» **PROBLEM STATEMENT**
Could you give the records below again exactly as they stand?

» **INFORMATION GIVEN**
::::
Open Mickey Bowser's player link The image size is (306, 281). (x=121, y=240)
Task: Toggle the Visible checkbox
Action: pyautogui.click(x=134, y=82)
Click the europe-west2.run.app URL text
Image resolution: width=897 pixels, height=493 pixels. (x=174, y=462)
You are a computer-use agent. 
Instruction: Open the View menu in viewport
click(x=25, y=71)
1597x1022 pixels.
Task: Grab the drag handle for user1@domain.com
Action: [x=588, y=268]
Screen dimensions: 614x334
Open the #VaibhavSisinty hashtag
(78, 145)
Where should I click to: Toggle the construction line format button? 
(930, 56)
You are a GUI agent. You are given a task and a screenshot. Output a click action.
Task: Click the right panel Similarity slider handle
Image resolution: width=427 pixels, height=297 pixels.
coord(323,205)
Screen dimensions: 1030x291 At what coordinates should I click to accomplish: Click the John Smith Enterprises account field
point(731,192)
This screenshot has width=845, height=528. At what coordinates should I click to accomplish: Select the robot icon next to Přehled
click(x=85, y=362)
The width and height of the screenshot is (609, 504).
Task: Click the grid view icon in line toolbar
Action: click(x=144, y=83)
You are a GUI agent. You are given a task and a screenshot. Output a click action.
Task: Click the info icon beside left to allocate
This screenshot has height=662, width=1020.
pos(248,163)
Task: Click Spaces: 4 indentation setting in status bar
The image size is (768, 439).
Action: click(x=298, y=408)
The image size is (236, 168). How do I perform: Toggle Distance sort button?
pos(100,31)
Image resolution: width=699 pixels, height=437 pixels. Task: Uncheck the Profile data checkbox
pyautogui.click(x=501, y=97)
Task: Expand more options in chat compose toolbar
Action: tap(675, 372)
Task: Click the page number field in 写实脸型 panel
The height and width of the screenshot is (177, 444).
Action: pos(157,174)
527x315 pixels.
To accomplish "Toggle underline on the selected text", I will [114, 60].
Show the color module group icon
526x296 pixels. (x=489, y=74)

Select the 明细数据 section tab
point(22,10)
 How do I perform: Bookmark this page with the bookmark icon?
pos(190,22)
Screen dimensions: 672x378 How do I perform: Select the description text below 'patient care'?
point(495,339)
::::
» **TASK SOLUTION**
Open Mickey Bowser's player link The image size is (306, 281). (x=121, y=240)
Task: Toggle the Visible checkbox
Action: pyautogui.click(x=134, y=82)
Click the europe-west2.run.app URL text
Image resolution: width=897 pixels, height=493 pixels. (x=174, y=462)
You are a computer-use agent. 
Instruction: Open the View menu in viewport
click(x=25, y=71)
1597x1022 pixels.
Task: Grab the drag handle for user1@domain.com
Action: [x=588, y=268]
Screen dimensions: 614x334
Open the #VaibhavSisinty hashtag
(78, 145)
Where should I click to: Toggle the construction line format button? 
(930, 56)
You are a GUI agent. You are given a task and a screenshot. Output a click action.
Task: Click the right panel Similarity slider handle
Image resolution: width=427 pixels, height=297 pixels.
coord(323,205)
Screen dimensions: 1030x291 At what coordinates should I click to accomplish: Click the John Smith Enterprises account field
point(731,192)
This screenshot has width=845, height=528. At what coordinates should I click to accomplish: Select the robot icon next to Přehled
click(x=85, y=362)
The width and height of the screenshot is (609, 504).
Task: Click the grid view icon in line toolbar
Action: click(x=144, y=83)
You are a GUI agent. You are given a task and a screenshot. Output a click action.
Task: Click the info icon beside left to allocate
This screenshot has height=662, width=1020.
pos(248,163)
Task: Click Spaces: 4 indentation setting in status bar
The image size is (768, 439).
Action: click(x=298, y=408)
The image size is (236, 168). How do I perform: Toggle Distance sort button?
pos(100,31)
Image resolution: width=699 pixels, height=437 pixels. Task: Uncheck the Profile data checkbox
pyautogui.click(x=501, y=97)
Task: Expand more options in chat compose toolbar
Action: tap(675, 372)
Task: Click the page number field in 写实脸型 panel
The height and width of the screenshot is (177, 444).
Action: pos(157,174)
527x315 pixels.
To accomplish "Toggle underline on the selected text", I will [114, 60].
Show the color module group icon
526x296 pixels. (x=489, y=74)

Select the 明细数据 section tab
point(22,10)
 How do I perform: Bookmark this page with the bookmark icon?
pos(190,22)
Screen dimensions: 672x378 How do I perform: Select the description text below 'patient care'?
point(495,339)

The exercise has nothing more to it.